Kinshasa : un bourgmestre condamné à 5 ans pour destruction du mur de l’avenue Elengesa

Kinshasa, 27 février 2024 (ACP).- Le bourgmestre de la commune de Makala (centre de Kinshasa), en République démocratique du Congo, a été condamné à 5 ans de servitude pénale principale (SPP) dans un jugement rendu mardi par le Tribunal de grande instance de Kinshasa/Kalamu, pour destruction du mur de soutènement de l’avenue Elengesa, dans l’entité précitée.

«L’infraction de destruction méchante mise à charge de tous les prévenus : Vangi Matumina, Mwamba Banza, Mbala Mabika, Kasenda Misekabo et Mwamba Lumbala.

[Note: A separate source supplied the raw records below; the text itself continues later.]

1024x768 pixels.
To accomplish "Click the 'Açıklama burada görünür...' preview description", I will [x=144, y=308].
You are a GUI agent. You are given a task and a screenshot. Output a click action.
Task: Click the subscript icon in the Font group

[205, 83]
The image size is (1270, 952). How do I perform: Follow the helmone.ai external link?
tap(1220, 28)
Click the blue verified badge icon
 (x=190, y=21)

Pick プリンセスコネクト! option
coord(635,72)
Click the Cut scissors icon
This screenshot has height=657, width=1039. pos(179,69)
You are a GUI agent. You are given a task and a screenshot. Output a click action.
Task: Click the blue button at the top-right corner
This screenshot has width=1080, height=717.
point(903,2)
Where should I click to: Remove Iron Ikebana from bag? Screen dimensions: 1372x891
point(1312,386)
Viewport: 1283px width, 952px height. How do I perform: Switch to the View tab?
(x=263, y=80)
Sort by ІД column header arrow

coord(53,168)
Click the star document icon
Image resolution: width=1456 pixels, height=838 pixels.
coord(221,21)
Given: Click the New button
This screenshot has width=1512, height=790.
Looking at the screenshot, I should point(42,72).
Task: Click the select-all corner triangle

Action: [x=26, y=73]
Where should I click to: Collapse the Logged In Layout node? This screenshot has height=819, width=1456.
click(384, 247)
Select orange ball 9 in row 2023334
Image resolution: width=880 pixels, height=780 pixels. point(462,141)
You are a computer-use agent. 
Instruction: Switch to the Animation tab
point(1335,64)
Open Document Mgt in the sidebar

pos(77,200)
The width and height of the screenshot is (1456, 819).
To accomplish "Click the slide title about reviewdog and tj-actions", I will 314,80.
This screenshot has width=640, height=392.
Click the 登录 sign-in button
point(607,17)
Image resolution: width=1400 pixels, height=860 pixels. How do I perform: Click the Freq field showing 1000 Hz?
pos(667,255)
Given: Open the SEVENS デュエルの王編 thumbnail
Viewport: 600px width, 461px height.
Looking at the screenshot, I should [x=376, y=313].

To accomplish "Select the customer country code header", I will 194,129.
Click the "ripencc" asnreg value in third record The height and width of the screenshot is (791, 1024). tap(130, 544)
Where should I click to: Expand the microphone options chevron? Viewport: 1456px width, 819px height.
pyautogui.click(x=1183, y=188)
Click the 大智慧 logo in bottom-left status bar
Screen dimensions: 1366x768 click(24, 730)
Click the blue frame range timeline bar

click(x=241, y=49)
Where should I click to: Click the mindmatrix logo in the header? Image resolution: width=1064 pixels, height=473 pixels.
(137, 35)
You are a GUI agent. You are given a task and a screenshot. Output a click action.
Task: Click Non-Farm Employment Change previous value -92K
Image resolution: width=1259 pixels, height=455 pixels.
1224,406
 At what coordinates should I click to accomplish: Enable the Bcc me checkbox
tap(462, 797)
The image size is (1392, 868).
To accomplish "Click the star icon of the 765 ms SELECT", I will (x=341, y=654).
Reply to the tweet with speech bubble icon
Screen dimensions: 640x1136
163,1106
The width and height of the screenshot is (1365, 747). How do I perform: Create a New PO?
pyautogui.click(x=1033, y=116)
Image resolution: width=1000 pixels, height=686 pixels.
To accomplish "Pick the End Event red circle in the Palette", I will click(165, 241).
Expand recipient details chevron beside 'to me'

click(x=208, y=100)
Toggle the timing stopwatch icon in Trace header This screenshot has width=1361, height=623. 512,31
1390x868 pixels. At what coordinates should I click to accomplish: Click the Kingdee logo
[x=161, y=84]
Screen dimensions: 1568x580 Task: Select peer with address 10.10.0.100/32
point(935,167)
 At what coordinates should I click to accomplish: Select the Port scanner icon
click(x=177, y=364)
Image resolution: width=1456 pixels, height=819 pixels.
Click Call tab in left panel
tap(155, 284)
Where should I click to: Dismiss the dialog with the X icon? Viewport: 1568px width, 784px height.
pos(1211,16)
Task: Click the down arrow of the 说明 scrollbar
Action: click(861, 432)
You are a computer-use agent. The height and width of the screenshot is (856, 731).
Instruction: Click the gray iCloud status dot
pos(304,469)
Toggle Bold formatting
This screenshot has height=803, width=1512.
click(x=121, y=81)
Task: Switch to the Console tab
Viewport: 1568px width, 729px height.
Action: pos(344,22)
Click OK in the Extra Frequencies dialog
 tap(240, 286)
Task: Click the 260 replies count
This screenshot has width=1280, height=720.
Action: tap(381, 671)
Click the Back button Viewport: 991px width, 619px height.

Par conséquent, le tribunal les condamne comme co-auteurs ayant agi par participation criminelle par coopération directe, à 5 ans de Servitude pénale principale pour les prévenus Vangi Matomina et Mwamba Banza », a déclaré Ricky Buyamba, juge président. Le Tribunal a également retenu « deux (2) ans de servitude pénale pour les prévenus Lumbala Mabika, Kasanda Misekabo et Mwamba Lumbala ».

Le bourgmestre Vangi Matomina  a écopé de ces  5 ans de servitude pénale pour avoir autorisé la destruction du mur de soutènement de l’avenue Elengesa nouvellement construit pour désenclaver la commune de Makala.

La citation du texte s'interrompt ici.